I hope I haven't overlooked anything else. Thanks again everyone!

1 Like

Very good. That does indeed prevent a lot of the problems we have had so far. Unfortunately it is still unsound, as it allows postponing destructors:

struct PrintStrOnDrop<'a> {
    to_print: &'a str,
}
impl<'a> Drop for PrintStrOnDrop<'a> {
    fn drop(&mut self) {
        println!("{}", self.to_print);
    }
}

fn main() {
    let a = "Hello world!".to_string();
    
    let trash = TrashPool::new();
    
    let on_drop = PrintStrOnDrop { to_print: &a };
    mem::forget(trash.dump(on_drop));
    
    drop(a);
    drop(trash);
}

playground

2 Likes

Whaaaaaaat! :exploding_head:

What's the point of mem::forget() in the language? (Rhetorical question. I don't really need an answer. I'm just frustrated.)

I wish there was an Unforgettable trait that won't allow an object implementing it to be forgotten.

:frowning_face:

Thank you @alice for pointing out the issue.

I think it should be possible to fix this if we leak a values left in the TrashPool if the TrashRef is leaked. Maybe we could wrap the boxes, or their contents, in a ManualDrop? Something like

pub struct TrashPool {
    pool : RefCell<Vec<Box<ManualDrop<dyn Trashable + 'static>>>>
}

and associated changes in invalidate calling ManualDrop::into_inner to really drop it then should fix it.

The main purpose is to make it extremely obvious that not calling destructors is allowed :stuck_out_tongue:

Before it was made safe, there was a big issue where constructing reference cycles with nested Rcs allowed forgetting a reference without ever dropping it, and that made several safe stdlib APIs which relied on destructors being called unsound. See this article for a good writeup on that.

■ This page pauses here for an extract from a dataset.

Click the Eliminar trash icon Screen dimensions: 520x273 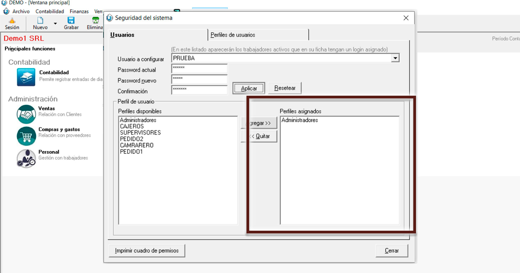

The resolution was a policy of explicitly allowing missing destructors, and making std::mem::forget() safe as part of that.

2 Likes

Just to be clear, I can do it without using mem::forget too. It exists just to make a construction like this easier.

struct Helper<T> {
    t: T,
    r: Option<Rc<RefCell<Helper<T>>>>,
}
fn forget<T>(t: T) {
    let helper = Rc::new(RefCell::new(Helper {
        t,
        r: None,
    }));
    let helper2 = Rc::clone(&helper);
    helper.borrow_mut().r = Some(helper2);
}

struct PrintStrOnDrop<'a> {
    to_print: &'a str,
}
impl<'a> Drop for PrintStrOnDrop<'a> {
    fn drop(&mut self) {
        println!("{}", self.to_print);
    }
}

fn main() {
    let a = "Hello world!".to_string();
    
    let trash = TrashPool::new();
    
    let on_drop = PrintStrOnDrop { to_print: &a };
    forget(trash.dump(on_drop));
    
    drop(a);
    drop(trash);
}

playground

I think leaking anything in the pool not dropped through the TrashRef should be ok?

2 Likes

Yes. Definitely feels acceptable to me! :tada:

Thanks for all your help!

What would you think if I made this change, migrated to some kind of reference counting approach (probably using Rc<>), implemented all the traits that make it ergonomic to use, and then published it as AutoreleasePool crate, adopting some of the method names and behaviors from the ObjC version of NSAutoreleasePool?

I'm sure this kind of memory management paradigm is useful for more people than just me.

Thanks again!

If you make any changes to how it works, you should probably post it here first to ensure all of the tricky details are just right, but sure.

3 Likes

This topic was automatically closed 90 days after the last reply. New replies are no longer allowed.